3. You can reach small audience in a shallow way.
This is probably where many of you are at at the moment: you write, it gets published, a few people see it and like it, but it leaves no lasting impression and they move on.
4. You reach a wide audience in a deep way.
This is probably the aim of the vast majority of writers. They want lots of people to read their work, and to be affected by it in a profound way. By ‘profound’, I don’t necessarily mean in an obscure or literary way — Star Wars, for example, reached (and reaches) millions and has a powerful effect upon many, but it is definitely a genre work rather than something intellectually profound. I mean that the thing has an impact that lasts.
So many of you will be at 3 and be wanting to move to 4. The big illusion that is pandered in the marketplace is that that movement is simply a matter of 'exposure' — that the number of people who see your work will determine your success. Obviously, there’s some truth in that — a wide audience is by definition ‘lots of people’. But the engine that drives the motion from 3 to 4 is not simply exposure.
It’s depth.
We’ve been arguing all along that thematic depth — the presence of more than just a ‘Then this happened…’ type of linear narrative — is what makes a work stand out for readers and more particularly for editors and publishers. However, we’ve also seen that the kind of symbolic or metaphoric depth which this involves isn’t something that you can easily ‘add in’ to a piece of fiction.

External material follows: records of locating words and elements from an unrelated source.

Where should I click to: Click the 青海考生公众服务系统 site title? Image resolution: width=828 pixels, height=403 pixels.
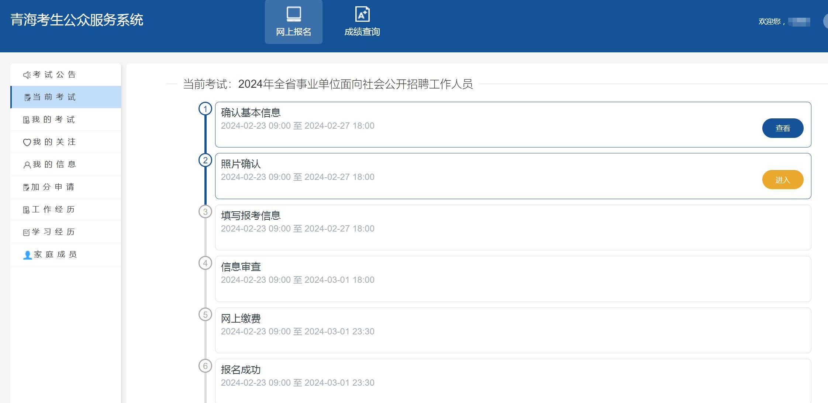click(77, 20)
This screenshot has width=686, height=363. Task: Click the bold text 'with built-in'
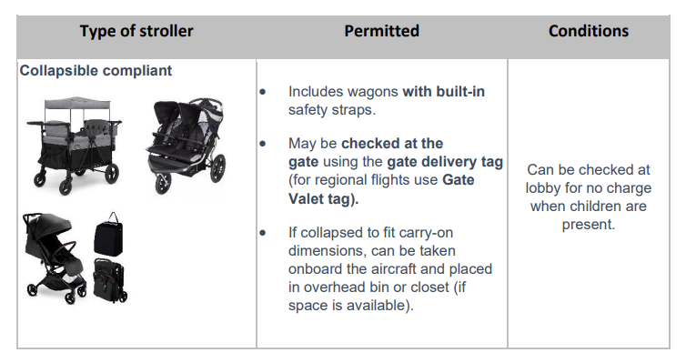pos(444,91)
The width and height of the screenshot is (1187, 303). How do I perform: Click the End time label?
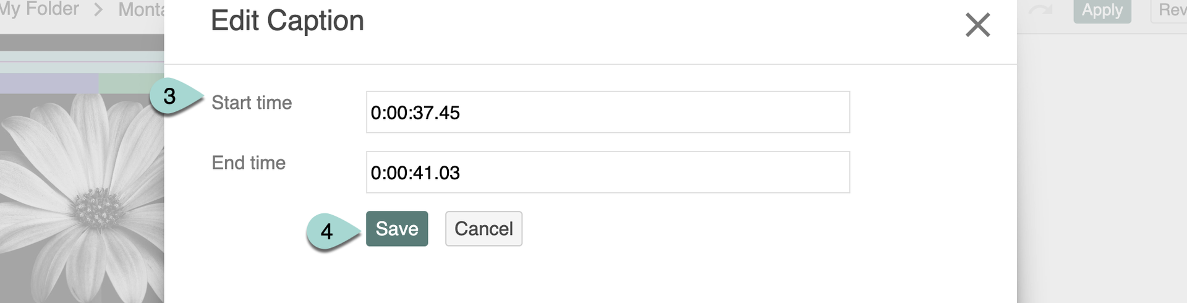tap(249, 163)
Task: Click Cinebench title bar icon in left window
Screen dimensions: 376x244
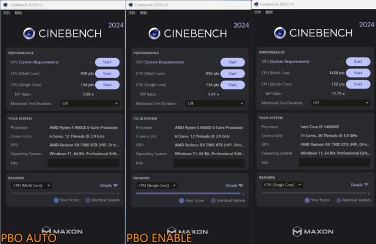Action: click(5, 4)
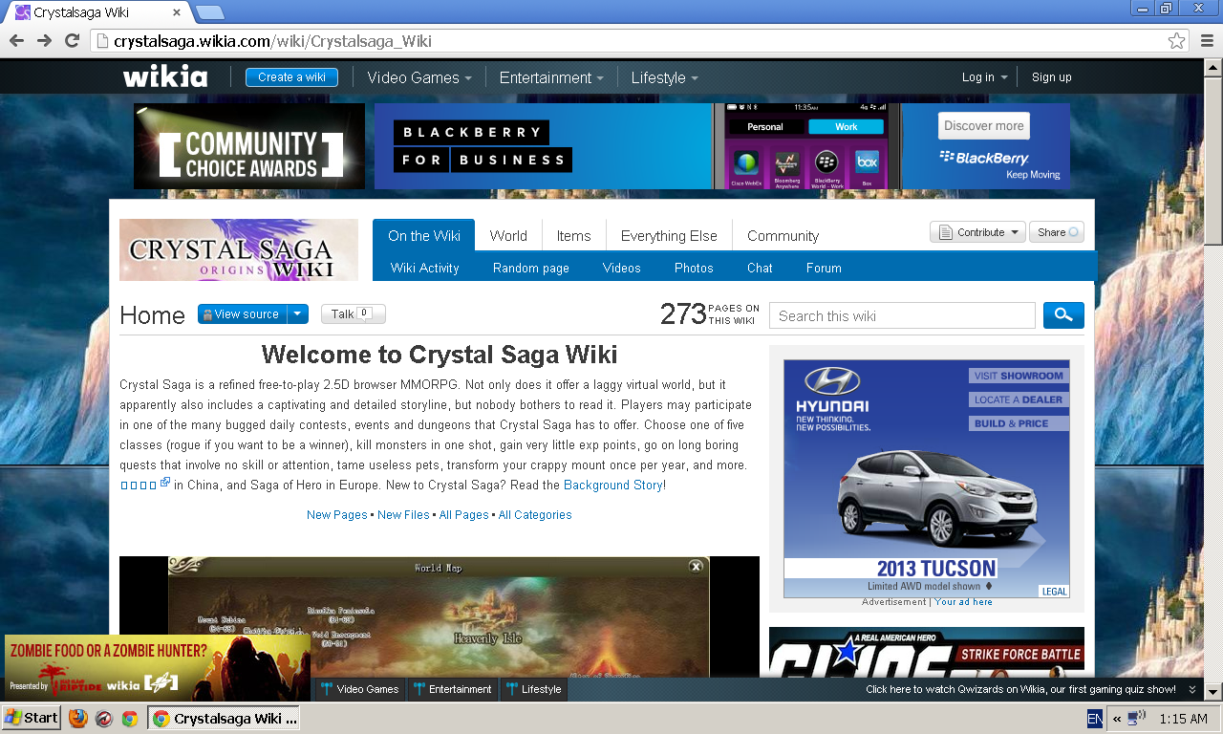Viewport: 1223px width, 734px height.
Task: Bookmark the page with the star icon
Action: (x=1176, y=41)
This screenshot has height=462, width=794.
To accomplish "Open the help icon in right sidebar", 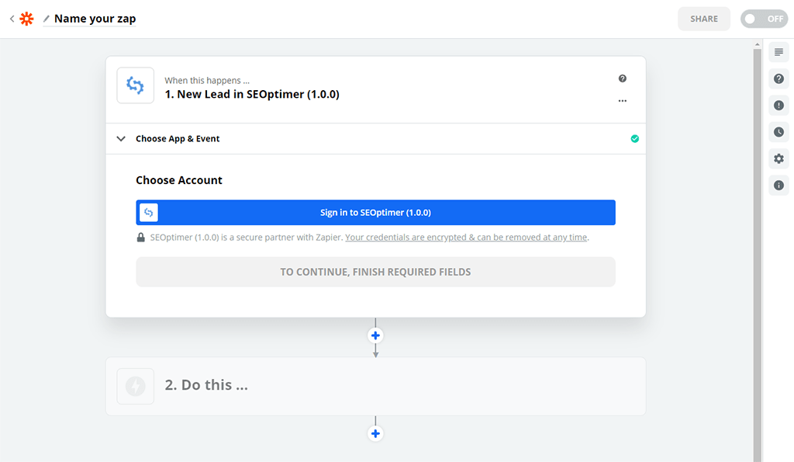I will click(x=778, y=78).
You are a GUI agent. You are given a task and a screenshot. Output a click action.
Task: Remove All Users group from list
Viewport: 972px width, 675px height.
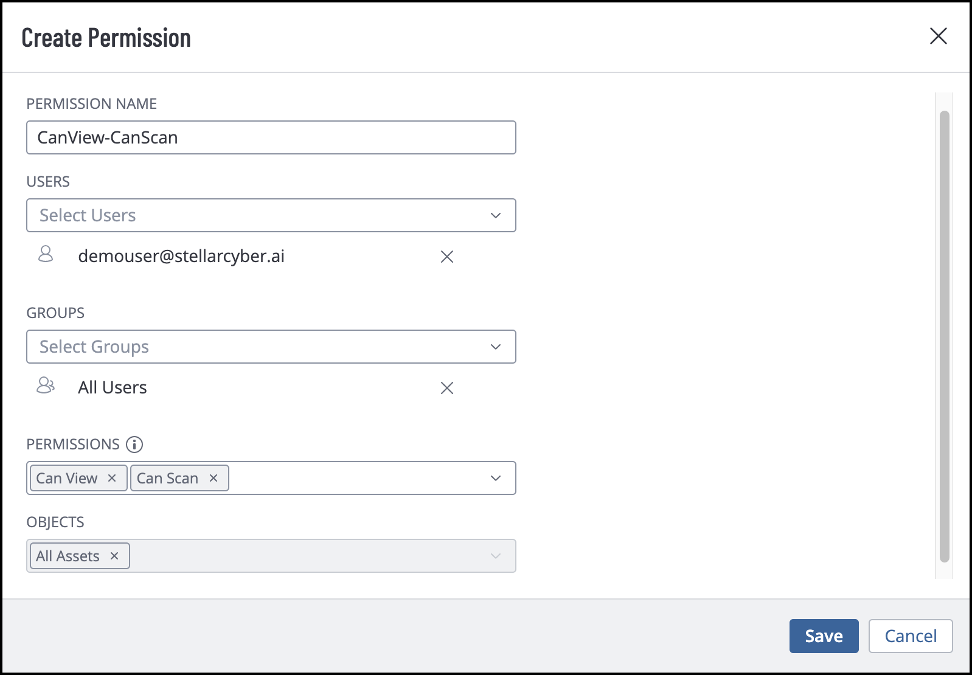(x=447, y=388)
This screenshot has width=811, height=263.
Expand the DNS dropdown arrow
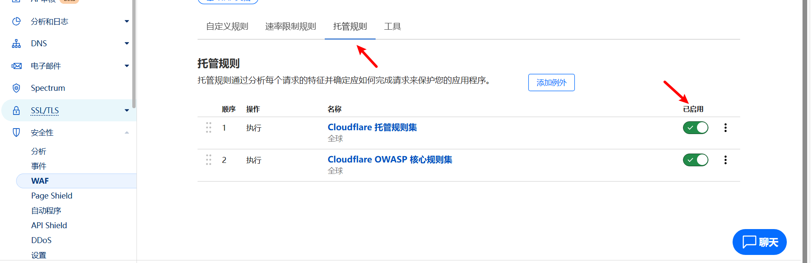click(126, 44)
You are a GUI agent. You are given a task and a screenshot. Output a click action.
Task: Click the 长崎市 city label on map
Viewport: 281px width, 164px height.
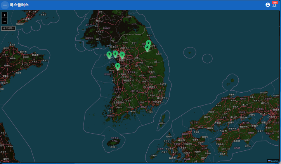(172, 158)
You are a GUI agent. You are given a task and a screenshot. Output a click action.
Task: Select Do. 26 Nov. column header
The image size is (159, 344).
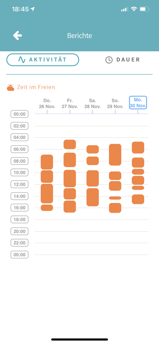coord(47,103)
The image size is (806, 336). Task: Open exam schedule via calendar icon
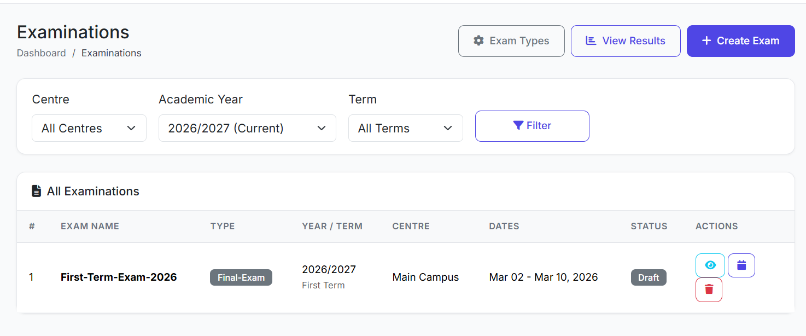click(x=741, y=265)
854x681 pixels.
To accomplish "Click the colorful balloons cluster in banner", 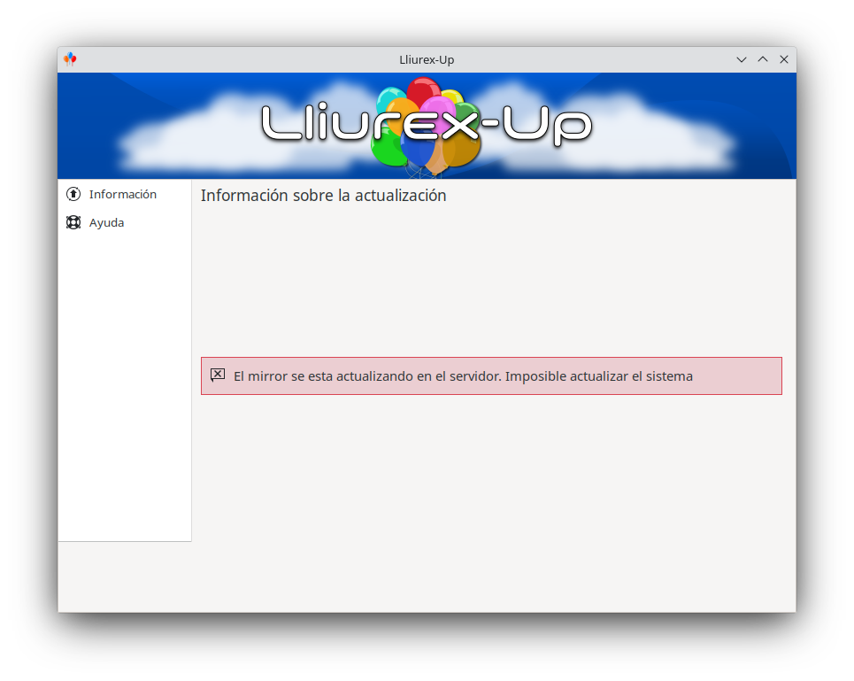I will [426, 127].
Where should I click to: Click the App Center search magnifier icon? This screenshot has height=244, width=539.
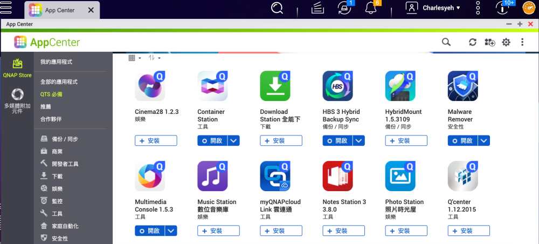tap(446, 42)
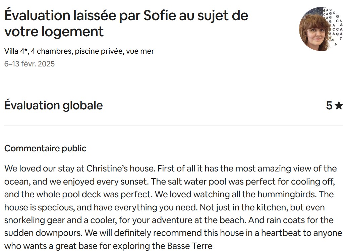346x251 pixels.
Task: Click the word "sunset" in the review
Action: coord(135,182)
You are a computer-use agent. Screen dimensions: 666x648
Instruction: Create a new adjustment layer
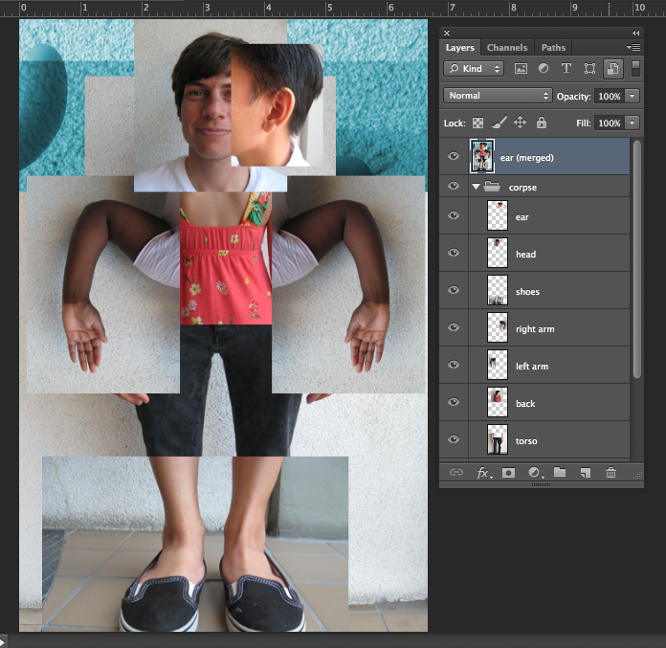coord(534,472)
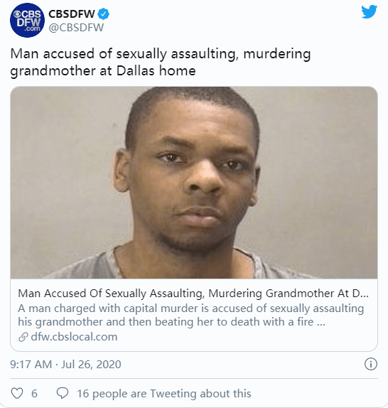This screenshot has height=408, width=388.
Task: Click the Jul 26, 2020 date
Action: coord(91,364)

An analogy would be with baking a cake: you can bake a basic cake and not win any prizes because it’s rather flat and bland, just like many other cakes. But you can’t make the cake win the prizes by ‘injecting’ better flavours or textures into it once it’s made. It just doesn’t work that way.
So what’s the answer?
The answer is that the qualities which make the cake — or your fiction— stand out are already latent within the thing. By a process of recognition, and then careful magnification, you can start to make better cakes — start to write stories which draw more powerfully and directly upon the potency of the ancient language of fiction.
We’ll look at some examples soon. It’s not easy to find examples in the world of fiction, by the way, because published stories tend to have the qualities that we are talking about already — otherwise they probably wouldn’t have attracted enough attention to get published. What we need is to see something evolve from a basic level to a much better level right in front of us — a practical class, if you like.